Uns ficam... outros vão...

10

O coração apodrece,
Apodrece como o mais
Mas a dôr, ai! reverdece,
Essa não morre jamais.

11

És morena, moreninha,
Morena de andar ao sol!
No dia em que fôres minha
Como has de ser moreninha
Na brancura do lençol!

12

São as meninas da Ilha da Madeira
Ternas, graciozas, pallidas, ideaes;
Fica-se doido, vendo-se a primeira,
Doido se fica, se se veem as mais;
Qual é a mais bella da Ilha da Madeira.
       Se são todas eguaes?

13

Ha um lindo logar, em Traz-os-Montes,
Com uma caza só, a caza della.
O mais é o pôr-do-sol, bouças e fontes
Que compõem a sua parentella.

Encanto de possuir uns taes parentes!
Fidalga excepcional que é a Purinha!
Que ella nas veias tem sangue dos poentes,
E os cravos brancos chamam-lhe: Priminha!

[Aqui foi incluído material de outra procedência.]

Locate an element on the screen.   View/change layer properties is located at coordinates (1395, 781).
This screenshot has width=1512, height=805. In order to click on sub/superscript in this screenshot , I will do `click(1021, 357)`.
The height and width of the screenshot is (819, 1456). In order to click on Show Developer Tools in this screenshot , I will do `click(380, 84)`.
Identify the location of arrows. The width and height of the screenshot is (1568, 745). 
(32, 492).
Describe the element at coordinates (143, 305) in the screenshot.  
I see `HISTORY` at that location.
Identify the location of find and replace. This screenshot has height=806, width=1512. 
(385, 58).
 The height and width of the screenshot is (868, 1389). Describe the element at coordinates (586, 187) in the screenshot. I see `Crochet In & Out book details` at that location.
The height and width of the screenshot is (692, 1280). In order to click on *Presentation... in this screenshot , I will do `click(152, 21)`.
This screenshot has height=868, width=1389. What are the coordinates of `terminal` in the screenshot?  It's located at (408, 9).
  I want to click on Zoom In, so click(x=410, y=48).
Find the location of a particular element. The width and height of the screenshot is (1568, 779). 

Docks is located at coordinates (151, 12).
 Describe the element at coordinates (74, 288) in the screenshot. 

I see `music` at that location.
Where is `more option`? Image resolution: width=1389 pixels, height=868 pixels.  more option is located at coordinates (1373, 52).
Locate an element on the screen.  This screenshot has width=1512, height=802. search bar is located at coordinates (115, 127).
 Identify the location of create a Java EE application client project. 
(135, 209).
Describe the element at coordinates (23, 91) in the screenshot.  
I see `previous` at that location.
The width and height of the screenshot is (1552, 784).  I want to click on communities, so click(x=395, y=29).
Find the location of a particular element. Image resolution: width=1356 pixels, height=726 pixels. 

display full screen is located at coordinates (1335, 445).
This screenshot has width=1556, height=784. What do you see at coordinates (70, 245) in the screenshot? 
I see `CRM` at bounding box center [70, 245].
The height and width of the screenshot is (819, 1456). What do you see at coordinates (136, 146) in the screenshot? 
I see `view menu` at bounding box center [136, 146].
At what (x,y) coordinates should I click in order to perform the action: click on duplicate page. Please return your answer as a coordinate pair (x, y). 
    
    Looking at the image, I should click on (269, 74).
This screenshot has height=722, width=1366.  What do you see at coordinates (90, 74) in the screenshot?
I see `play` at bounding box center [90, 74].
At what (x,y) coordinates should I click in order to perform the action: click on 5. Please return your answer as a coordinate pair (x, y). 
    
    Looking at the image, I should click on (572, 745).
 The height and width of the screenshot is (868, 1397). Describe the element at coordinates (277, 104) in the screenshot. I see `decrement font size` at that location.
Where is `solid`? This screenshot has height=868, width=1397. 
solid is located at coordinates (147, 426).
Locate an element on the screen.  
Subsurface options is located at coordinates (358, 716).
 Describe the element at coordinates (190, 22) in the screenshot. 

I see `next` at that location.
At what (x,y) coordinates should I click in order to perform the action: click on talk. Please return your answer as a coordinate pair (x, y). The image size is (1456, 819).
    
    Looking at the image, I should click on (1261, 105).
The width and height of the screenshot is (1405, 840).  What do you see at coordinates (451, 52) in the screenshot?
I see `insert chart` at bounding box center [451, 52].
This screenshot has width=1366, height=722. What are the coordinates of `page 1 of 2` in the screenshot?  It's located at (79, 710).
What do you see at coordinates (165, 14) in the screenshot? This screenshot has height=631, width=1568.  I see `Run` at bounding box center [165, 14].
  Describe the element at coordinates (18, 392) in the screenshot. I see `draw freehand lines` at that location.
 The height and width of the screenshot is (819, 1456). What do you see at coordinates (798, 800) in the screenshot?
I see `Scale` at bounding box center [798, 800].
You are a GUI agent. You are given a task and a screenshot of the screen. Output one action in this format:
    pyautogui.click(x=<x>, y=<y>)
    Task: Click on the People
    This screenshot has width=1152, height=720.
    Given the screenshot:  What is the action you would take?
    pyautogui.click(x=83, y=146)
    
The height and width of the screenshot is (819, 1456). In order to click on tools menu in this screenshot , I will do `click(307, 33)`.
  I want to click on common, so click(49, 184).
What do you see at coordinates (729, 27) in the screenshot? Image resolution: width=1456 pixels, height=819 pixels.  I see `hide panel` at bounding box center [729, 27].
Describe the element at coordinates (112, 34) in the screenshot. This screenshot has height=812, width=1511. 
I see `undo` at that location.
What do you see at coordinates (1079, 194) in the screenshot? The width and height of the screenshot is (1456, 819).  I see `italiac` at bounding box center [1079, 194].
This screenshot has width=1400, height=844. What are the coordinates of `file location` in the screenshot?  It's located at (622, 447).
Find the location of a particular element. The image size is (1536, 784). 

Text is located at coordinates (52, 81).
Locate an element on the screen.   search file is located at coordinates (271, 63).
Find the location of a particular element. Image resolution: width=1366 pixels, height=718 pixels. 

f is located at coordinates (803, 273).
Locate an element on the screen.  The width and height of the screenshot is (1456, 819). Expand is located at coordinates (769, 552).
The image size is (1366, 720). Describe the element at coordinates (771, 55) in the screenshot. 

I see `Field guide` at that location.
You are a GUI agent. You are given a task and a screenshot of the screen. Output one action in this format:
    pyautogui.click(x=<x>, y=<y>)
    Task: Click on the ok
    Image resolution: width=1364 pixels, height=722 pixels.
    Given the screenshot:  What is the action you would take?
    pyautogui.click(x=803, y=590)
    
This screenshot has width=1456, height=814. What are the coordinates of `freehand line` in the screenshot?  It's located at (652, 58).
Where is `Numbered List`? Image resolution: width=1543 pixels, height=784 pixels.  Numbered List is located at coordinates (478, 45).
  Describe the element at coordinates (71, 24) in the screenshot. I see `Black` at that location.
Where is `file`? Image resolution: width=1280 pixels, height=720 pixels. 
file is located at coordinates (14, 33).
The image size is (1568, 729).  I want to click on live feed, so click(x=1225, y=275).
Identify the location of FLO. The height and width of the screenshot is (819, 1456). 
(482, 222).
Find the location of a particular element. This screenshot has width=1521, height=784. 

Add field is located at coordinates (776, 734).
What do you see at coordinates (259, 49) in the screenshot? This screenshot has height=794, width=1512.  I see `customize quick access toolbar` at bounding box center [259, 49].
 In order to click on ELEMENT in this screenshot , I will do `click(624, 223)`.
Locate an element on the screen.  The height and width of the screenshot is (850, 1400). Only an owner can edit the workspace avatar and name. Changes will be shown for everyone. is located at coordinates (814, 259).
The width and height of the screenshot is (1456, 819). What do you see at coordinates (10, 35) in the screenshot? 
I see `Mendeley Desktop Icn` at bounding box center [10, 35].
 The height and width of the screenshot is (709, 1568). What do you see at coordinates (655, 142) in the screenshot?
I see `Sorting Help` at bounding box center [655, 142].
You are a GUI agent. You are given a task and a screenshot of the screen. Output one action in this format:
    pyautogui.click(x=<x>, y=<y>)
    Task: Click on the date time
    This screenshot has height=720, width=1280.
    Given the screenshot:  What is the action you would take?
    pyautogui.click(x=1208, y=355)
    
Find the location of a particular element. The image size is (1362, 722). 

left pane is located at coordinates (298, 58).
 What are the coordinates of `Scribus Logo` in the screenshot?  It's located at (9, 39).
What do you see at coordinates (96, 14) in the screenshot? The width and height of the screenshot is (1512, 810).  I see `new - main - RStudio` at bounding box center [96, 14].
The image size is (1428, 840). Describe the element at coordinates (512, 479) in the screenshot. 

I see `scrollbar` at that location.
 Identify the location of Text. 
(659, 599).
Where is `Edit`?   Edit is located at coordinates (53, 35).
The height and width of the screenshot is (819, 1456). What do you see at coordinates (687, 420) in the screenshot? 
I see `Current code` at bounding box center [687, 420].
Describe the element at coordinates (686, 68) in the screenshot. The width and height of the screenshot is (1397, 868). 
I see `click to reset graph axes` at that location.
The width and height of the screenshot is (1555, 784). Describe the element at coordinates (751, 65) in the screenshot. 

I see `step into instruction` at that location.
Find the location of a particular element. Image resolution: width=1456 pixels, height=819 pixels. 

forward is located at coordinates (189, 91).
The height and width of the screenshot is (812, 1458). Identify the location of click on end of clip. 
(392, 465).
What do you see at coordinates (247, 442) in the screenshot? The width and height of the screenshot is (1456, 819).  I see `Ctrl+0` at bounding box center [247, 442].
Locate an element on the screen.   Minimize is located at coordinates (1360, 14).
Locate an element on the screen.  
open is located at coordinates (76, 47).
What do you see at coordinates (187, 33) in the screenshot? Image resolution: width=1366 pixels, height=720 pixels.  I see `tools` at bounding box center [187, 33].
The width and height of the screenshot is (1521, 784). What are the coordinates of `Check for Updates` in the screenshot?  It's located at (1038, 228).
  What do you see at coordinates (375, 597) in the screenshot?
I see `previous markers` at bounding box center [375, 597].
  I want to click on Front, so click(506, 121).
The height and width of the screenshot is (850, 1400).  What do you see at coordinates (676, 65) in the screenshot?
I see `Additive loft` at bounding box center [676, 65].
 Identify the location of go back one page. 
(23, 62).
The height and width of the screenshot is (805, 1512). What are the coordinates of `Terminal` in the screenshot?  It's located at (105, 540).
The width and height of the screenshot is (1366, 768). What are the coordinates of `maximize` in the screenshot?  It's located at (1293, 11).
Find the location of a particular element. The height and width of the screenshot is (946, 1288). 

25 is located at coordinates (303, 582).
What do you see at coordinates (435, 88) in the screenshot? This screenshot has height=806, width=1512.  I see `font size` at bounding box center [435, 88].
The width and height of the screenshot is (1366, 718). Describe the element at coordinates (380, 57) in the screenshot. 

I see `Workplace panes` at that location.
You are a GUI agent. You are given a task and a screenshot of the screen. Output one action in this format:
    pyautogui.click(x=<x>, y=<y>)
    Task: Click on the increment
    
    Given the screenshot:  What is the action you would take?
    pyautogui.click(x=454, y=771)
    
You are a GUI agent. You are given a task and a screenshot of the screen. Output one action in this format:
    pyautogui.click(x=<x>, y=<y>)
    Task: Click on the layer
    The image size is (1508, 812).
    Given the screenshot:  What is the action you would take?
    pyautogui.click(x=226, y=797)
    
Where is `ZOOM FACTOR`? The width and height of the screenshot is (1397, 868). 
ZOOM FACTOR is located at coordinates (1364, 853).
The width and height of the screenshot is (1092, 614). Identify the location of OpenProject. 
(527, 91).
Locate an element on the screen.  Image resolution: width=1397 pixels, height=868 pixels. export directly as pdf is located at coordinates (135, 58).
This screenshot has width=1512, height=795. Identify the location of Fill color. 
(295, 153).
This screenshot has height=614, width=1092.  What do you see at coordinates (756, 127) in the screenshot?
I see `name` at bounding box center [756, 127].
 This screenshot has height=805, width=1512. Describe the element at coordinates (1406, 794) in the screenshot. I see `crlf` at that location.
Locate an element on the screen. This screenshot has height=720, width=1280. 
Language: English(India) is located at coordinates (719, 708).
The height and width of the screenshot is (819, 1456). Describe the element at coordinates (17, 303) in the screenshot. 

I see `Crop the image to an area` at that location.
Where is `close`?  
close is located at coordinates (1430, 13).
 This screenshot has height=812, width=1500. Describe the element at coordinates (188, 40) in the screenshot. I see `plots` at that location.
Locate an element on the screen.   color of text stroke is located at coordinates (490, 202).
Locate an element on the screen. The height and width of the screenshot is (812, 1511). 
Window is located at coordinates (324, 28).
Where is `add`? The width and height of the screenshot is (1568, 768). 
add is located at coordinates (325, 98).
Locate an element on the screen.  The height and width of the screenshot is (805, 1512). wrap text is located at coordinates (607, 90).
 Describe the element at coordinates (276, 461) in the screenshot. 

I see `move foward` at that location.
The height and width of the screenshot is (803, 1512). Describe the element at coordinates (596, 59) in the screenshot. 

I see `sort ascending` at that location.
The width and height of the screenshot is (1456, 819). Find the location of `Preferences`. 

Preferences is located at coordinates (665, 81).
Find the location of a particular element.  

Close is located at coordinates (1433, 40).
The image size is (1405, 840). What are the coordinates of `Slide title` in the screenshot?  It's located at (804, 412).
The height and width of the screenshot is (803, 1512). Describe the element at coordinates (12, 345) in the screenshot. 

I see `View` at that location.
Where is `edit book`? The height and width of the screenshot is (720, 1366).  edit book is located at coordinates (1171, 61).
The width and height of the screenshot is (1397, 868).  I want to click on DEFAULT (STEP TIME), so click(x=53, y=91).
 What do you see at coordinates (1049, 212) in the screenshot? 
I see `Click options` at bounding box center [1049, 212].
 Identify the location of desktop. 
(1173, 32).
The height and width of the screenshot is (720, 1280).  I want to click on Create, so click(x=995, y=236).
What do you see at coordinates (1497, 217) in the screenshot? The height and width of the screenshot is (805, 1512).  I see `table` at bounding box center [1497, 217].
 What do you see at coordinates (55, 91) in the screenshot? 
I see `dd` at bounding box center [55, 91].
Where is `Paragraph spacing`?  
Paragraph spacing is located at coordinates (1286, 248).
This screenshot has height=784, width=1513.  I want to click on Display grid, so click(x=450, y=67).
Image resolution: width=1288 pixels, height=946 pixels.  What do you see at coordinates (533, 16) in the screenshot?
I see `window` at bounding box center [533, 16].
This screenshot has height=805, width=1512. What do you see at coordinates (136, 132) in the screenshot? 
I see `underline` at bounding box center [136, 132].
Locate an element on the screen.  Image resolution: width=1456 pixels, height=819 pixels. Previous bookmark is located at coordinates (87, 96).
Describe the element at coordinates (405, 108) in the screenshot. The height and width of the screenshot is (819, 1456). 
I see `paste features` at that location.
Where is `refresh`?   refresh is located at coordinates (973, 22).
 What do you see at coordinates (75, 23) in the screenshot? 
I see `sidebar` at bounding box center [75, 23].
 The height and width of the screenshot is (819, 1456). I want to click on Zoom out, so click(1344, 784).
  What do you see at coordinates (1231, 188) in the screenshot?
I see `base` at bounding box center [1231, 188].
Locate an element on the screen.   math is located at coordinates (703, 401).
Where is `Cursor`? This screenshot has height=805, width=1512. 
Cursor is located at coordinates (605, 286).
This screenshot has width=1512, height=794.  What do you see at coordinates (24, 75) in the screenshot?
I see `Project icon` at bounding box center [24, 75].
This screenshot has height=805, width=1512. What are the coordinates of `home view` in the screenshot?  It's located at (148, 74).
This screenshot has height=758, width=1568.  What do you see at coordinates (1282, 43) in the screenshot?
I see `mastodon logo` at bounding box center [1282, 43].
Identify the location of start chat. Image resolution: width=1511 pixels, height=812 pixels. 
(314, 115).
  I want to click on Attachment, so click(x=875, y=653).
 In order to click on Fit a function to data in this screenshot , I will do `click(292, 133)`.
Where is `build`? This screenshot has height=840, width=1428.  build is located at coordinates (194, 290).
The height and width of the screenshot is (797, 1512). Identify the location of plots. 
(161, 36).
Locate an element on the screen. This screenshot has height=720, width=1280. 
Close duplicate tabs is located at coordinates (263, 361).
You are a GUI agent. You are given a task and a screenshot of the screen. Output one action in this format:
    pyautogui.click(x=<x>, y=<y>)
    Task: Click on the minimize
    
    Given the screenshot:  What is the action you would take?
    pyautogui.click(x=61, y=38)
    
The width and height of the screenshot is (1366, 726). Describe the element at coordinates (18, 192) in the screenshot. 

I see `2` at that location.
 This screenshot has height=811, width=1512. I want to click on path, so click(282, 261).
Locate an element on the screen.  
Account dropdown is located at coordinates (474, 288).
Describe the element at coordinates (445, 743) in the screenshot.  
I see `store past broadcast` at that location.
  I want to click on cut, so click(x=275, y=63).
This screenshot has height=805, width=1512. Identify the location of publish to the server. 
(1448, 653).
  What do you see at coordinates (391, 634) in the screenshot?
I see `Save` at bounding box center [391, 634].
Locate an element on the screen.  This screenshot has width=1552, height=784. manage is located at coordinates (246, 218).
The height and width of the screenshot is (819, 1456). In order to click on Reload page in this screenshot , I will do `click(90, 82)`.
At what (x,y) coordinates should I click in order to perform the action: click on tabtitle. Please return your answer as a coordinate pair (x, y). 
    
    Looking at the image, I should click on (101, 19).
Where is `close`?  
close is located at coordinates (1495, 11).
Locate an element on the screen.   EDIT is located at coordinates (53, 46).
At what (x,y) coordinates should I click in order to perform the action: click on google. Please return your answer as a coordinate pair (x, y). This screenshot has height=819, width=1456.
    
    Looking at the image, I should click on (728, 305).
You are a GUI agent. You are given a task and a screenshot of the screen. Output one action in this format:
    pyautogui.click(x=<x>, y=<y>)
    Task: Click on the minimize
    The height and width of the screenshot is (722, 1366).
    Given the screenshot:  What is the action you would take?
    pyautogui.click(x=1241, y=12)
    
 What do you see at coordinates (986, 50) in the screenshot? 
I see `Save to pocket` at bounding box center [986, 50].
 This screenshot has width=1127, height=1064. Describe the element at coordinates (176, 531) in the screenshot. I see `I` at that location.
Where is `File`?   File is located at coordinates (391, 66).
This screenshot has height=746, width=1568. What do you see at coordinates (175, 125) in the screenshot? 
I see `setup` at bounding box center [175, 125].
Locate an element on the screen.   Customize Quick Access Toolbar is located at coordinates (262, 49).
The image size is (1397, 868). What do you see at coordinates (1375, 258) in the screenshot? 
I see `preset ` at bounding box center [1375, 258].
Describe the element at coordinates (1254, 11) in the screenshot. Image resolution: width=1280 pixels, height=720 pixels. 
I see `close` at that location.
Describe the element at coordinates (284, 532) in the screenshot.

Oh que ascendencia! que familia estranha!
Onde ha fidalgos com uns taes avós?
Sois os seus Paes, pinheiros da montanha,
E assim ella é altinha como vós!

14

Amo-te toda porque és linda, linda, linda!
Teus olhos, tua voz, teu sorrizo, eu sei lá!
Mas o que eu amo mais, o que amo mais ainda,
É a alminha de Deus que dentro de ti está.

15

Uma alma chega ao pé do seio da Purinha!
E bate devagar, docemente: «truz! truz!»
—Quem é? (responde lá de dentro uma vozinha)
—(Antonio...) e logo veio á porta, com a luz.

16

Mamã te chamo porque me trazes ao peito,
Filha te chamo pelo mimo que te dou,
Irmã te chamo porque te tenho respeito,
Noivinha te chamo porque teu noivo sou!

17

Na sexta-feira ás dez horas olha p'ra lua,
Que eu, tão longe, ai tão longe! hei-de olhal-a tambem:
Assim minha alma encontrar-se-á lá com a tua!
E quem se encontra, filha!, é porque se quer bem!

18

Tu és altinha como eu, embora
Eu seja um homem e tu uma criança!
Tanto que ao irmos pela estrada, agora,
Ouvi dizer: «Que lindo par de França!»

19

Teus olhos são dois ceus. E nelles leio
O que nos outros lêem os pastores:
Estrella da manhã dos meus amores!
Sete estrello que vaes do ceu em meio!

20

Ai que saudade! O amor das Extrangeiras!
Que chegam, sabe Deus d'onde e com que fito,
E um dia, lá se vão andorinhas ligeiras,
E nunca poisam, andorinhas sem Egypto!

21

No vosso leito, á cabeceira, ponde isto,
Ponde este livro ao pé do vosso coração:
Adormecei rezando a «Imitação de Christo»
E «Nun Alvares», que é de Christo a imitação.